In this study, a coaxial dielectric barrier discharge (DBD) reactor was employed using various gases: compressed air (CA), helium (He), or argon (Ar) to produce plasma-activated water (PAW) from deionized water. The influence of these gases on the generation and quantification of reactive oxygen and nitrogen species (RONS) was examined. Their impact on PAW's physicochemical properties, including pH, oxygen reduction potential (ORP), and conductivity, was also assessed. In parallel, the efficacy of produced PAW against microbial species such as Staphylococcus aureus, Escherichia coli, and Candida albicans was evaluated, in addition to their cytotoxicity to mammalian cells. Notably, after a 10-min contact, a 99.99% reduction in S. aureus and E. coli was observed when CA and Ar were used, and reductions of 99.96% and 99.95% were seen when He was employed, respectively.

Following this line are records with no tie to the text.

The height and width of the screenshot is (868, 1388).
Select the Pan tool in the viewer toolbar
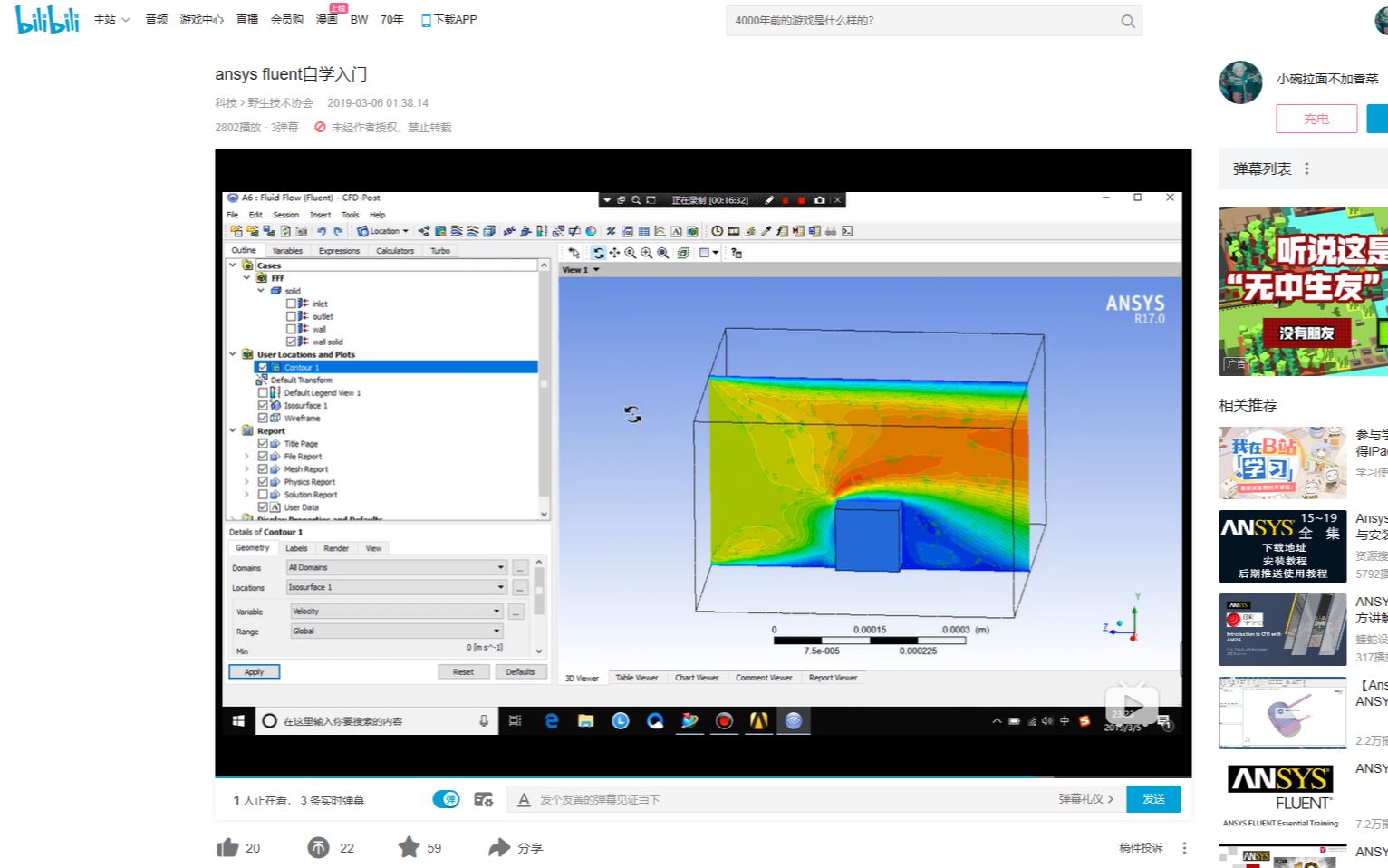[x=615, y=253]
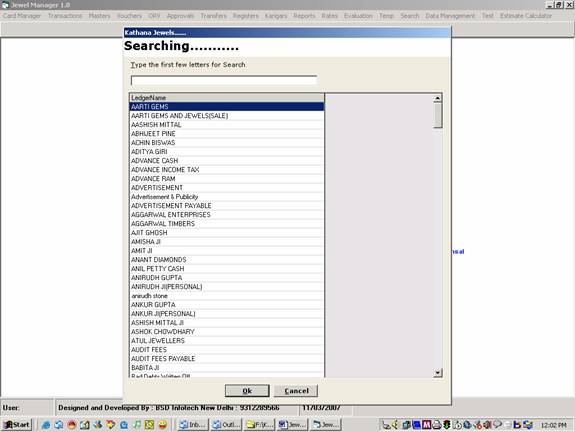575x432 pixels.
Task: Select ADVANCE INCOME TAX in ledger list
Action: pos(227,170)
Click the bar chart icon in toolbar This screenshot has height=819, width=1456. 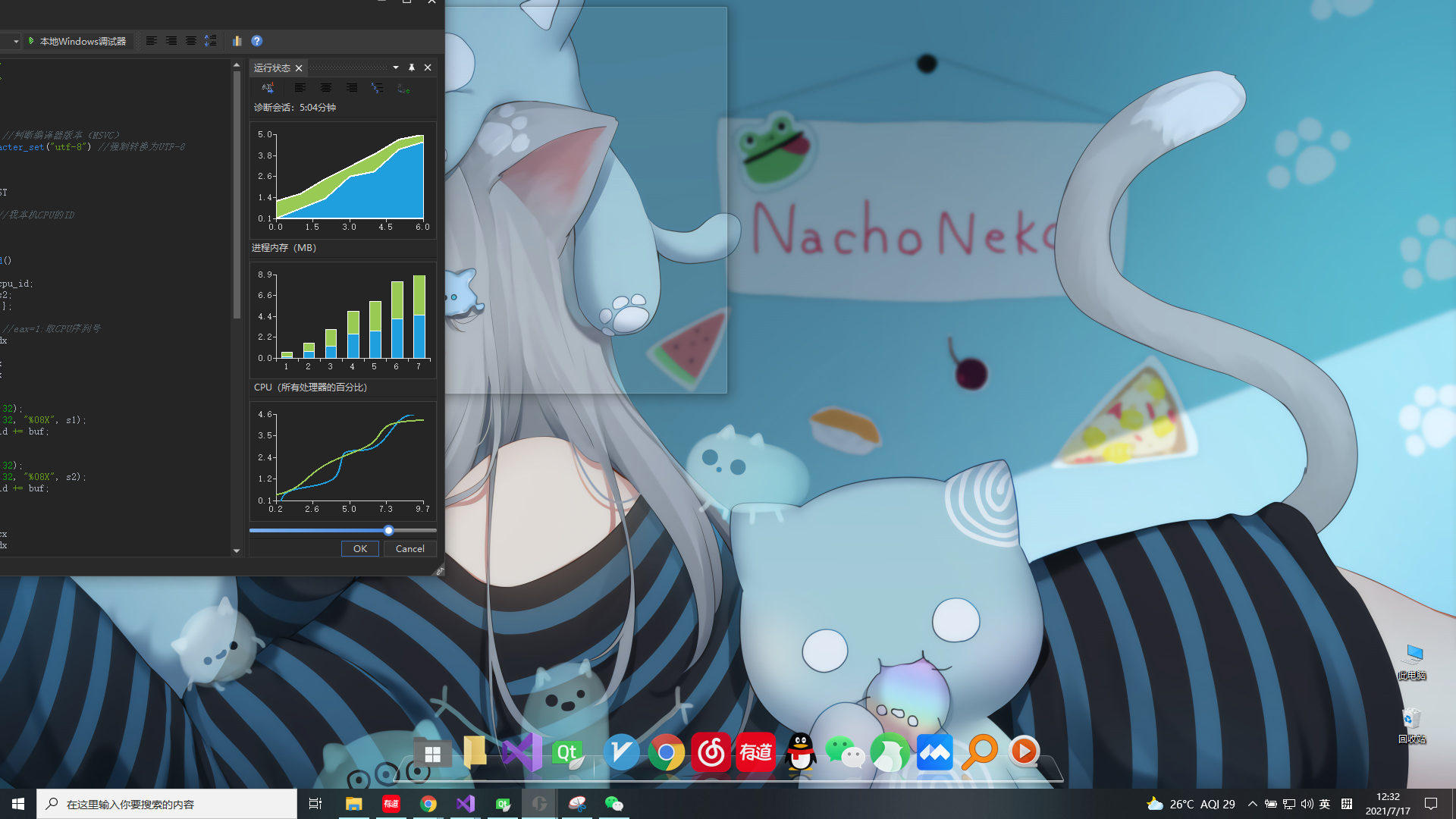coord(237,41)
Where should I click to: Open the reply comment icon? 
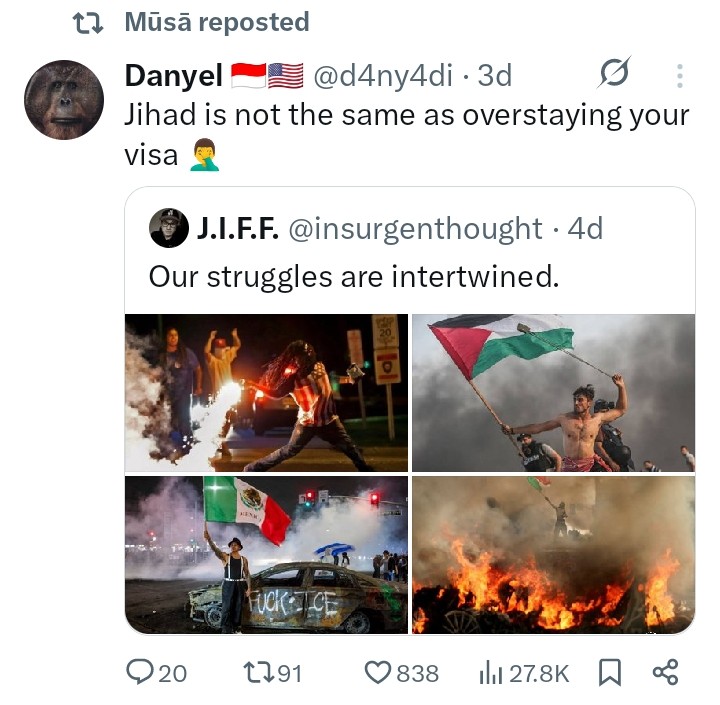point(136,672)
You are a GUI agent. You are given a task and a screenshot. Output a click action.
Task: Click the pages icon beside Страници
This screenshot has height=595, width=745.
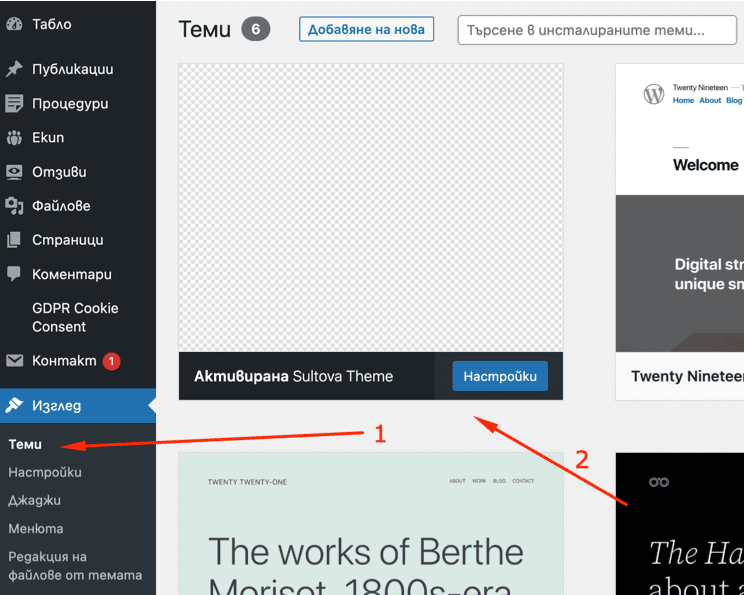point(14,240)
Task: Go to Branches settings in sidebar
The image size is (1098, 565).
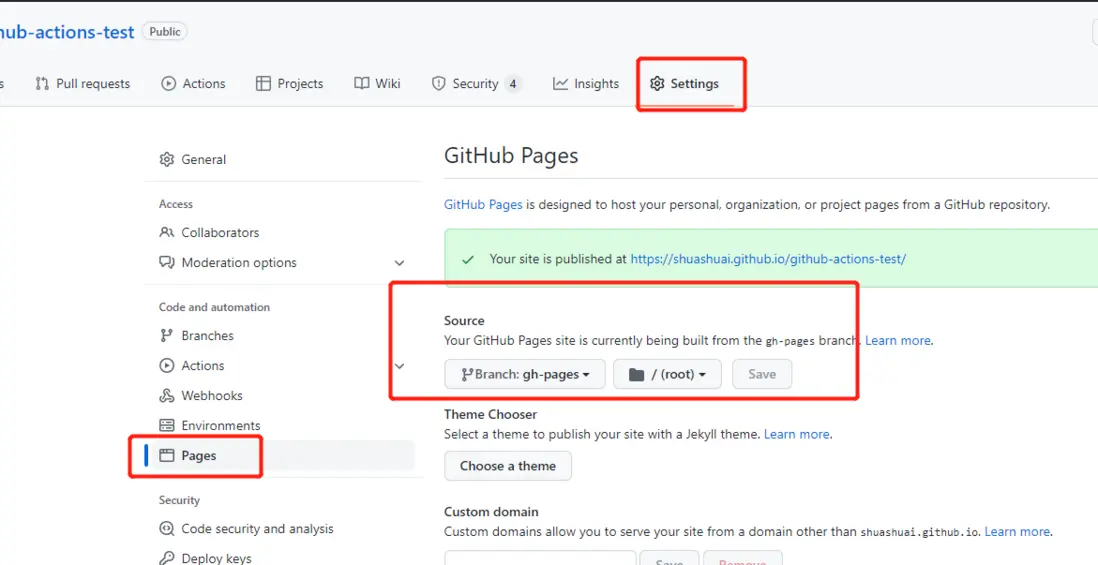Action: click(x=207, y=336)
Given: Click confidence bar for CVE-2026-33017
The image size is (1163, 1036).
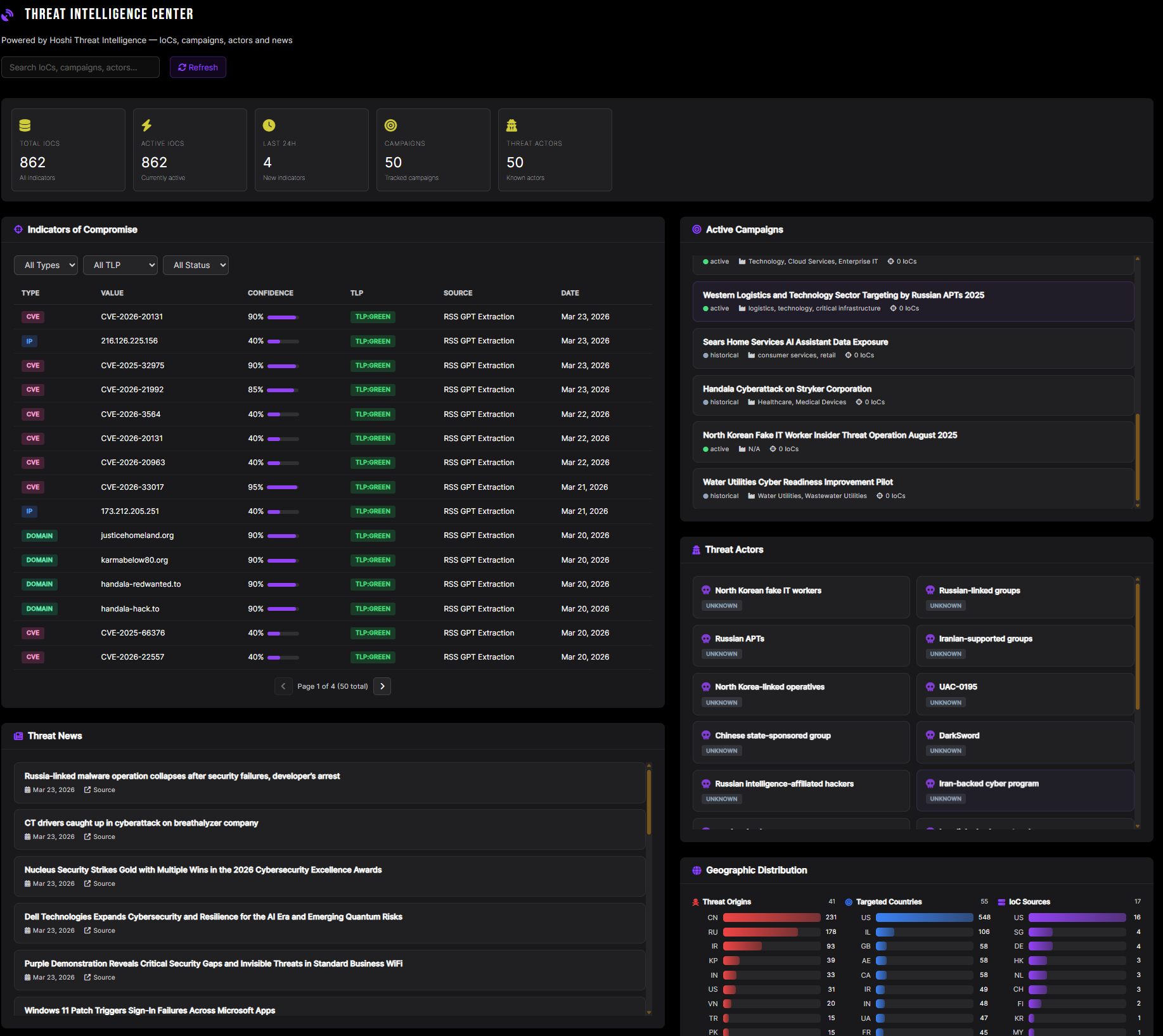Looking at the screenshot, I should point(283,487).
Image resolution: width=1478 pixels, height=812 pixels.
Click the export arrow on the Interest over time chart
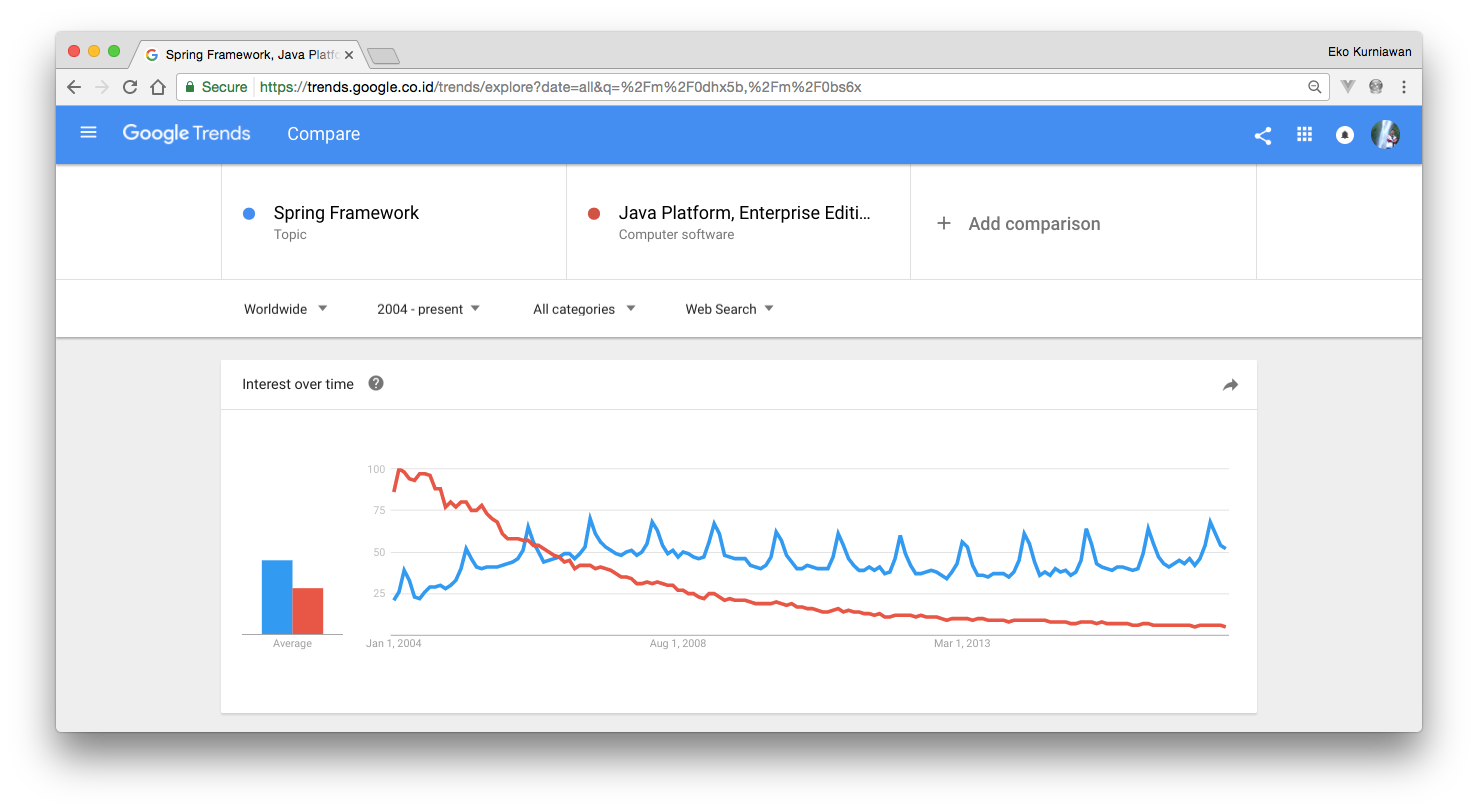[x=1230, y=384]
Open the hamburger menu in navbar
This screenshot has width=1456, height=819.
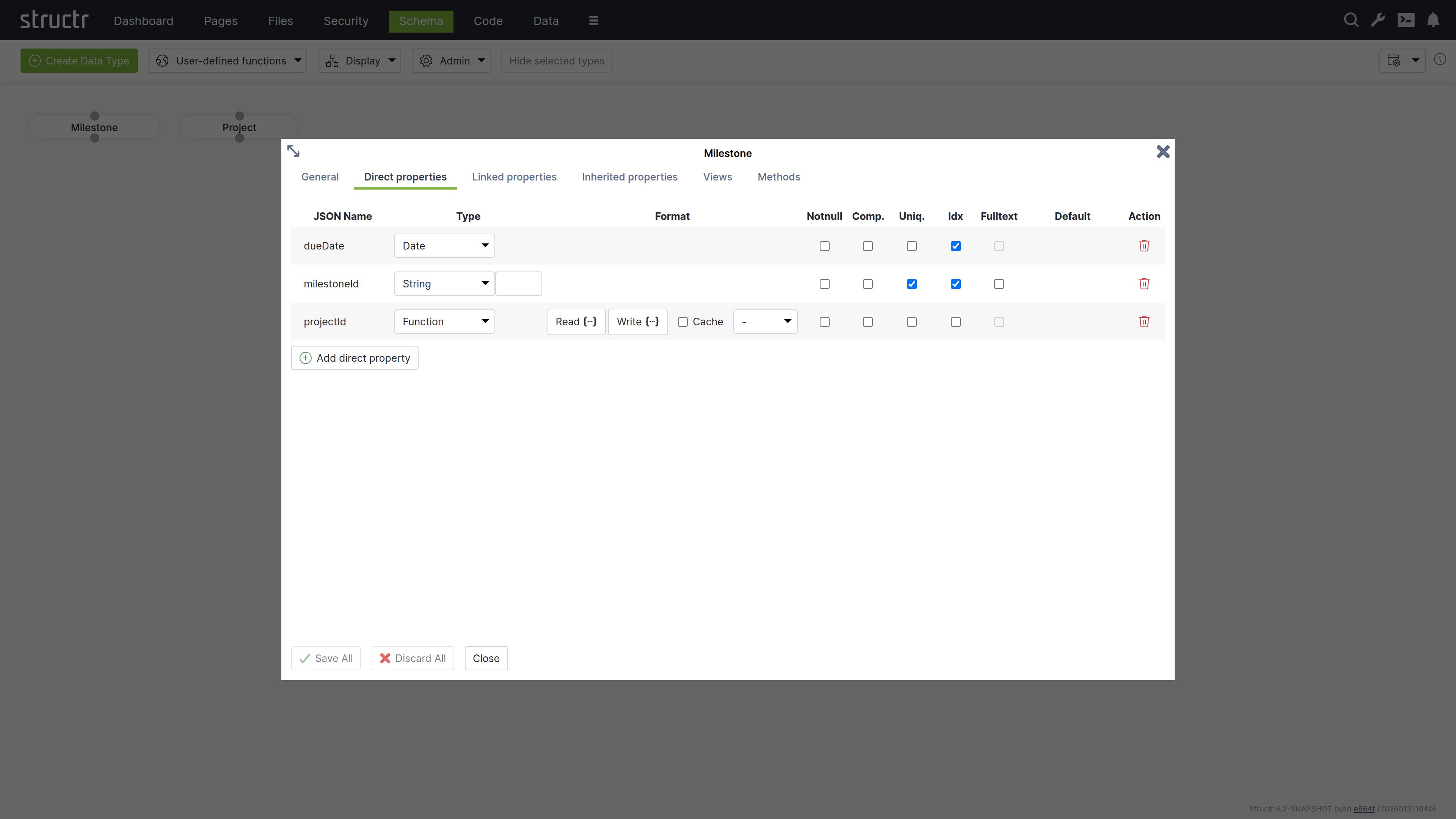[x=593, y=21]
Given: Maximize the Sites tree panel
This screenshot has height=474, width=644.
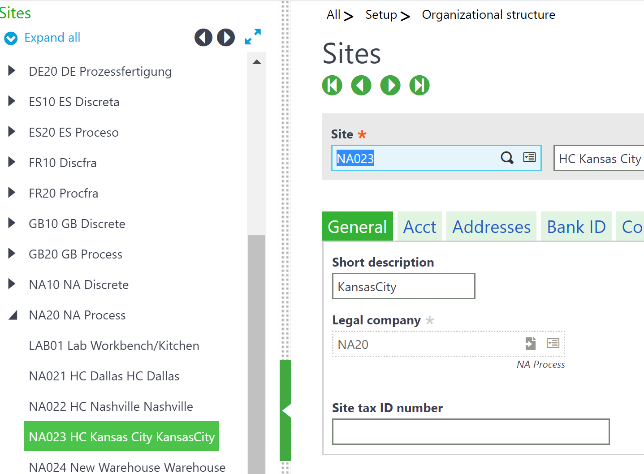Looking at the screenshot, I should tap(253, 37).
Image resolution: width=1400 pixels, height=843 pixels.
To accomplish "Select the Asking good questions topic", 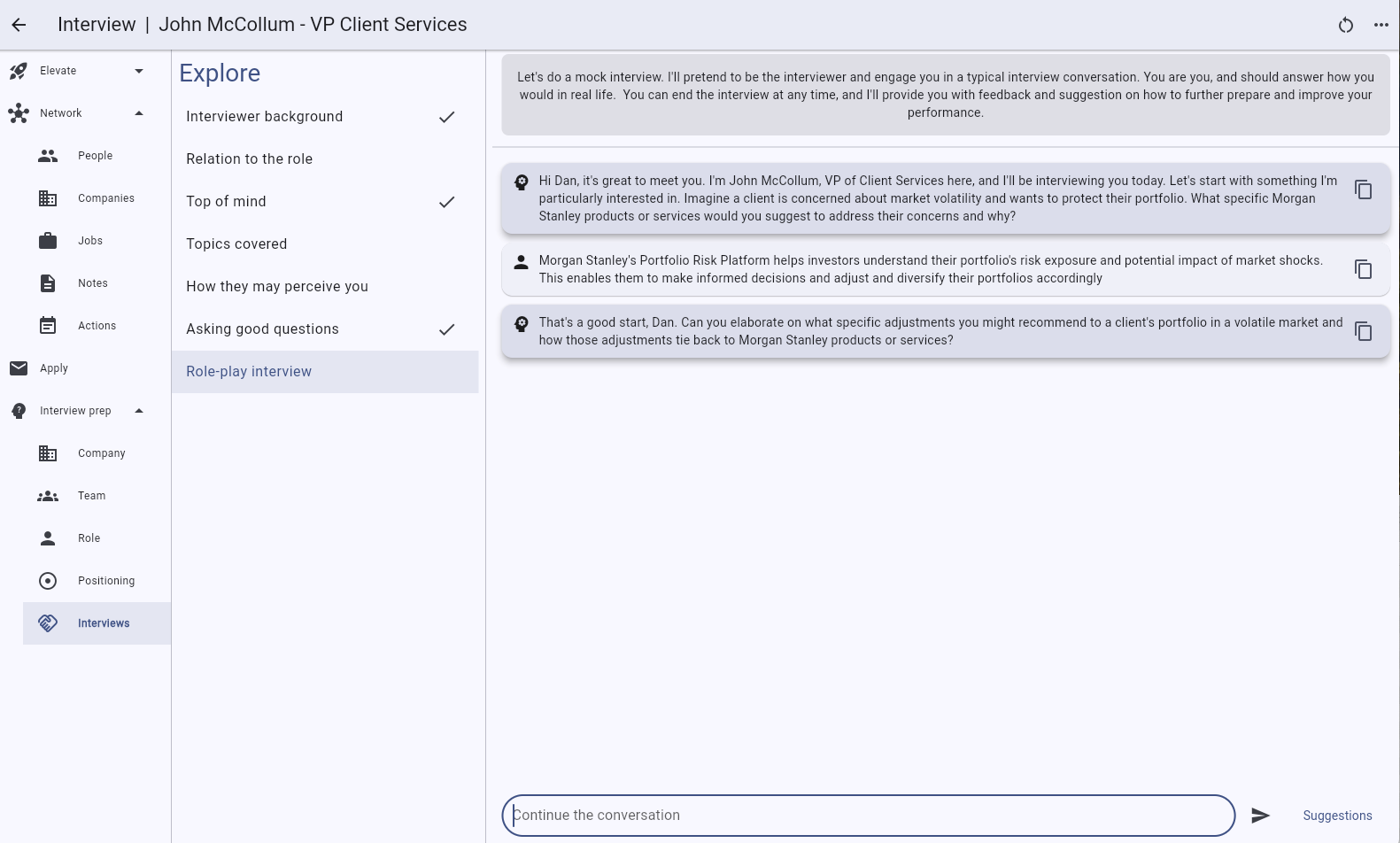I will [x=262, y=329].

For C. albicans, reductions of 12.05% with CA, 22.89% with Ar, and 39.76% with He was observed. After 30 min, a reduction of up to 53.41% was achieved with Ar. Additionally, PAW generated with all the gases were classified as non-cytotoxic. These findings underscore the potential of the coaxial DBD reactor system in PAW production, emphasizing its significant antimicrobial properties and low toxicity to mammalian cells.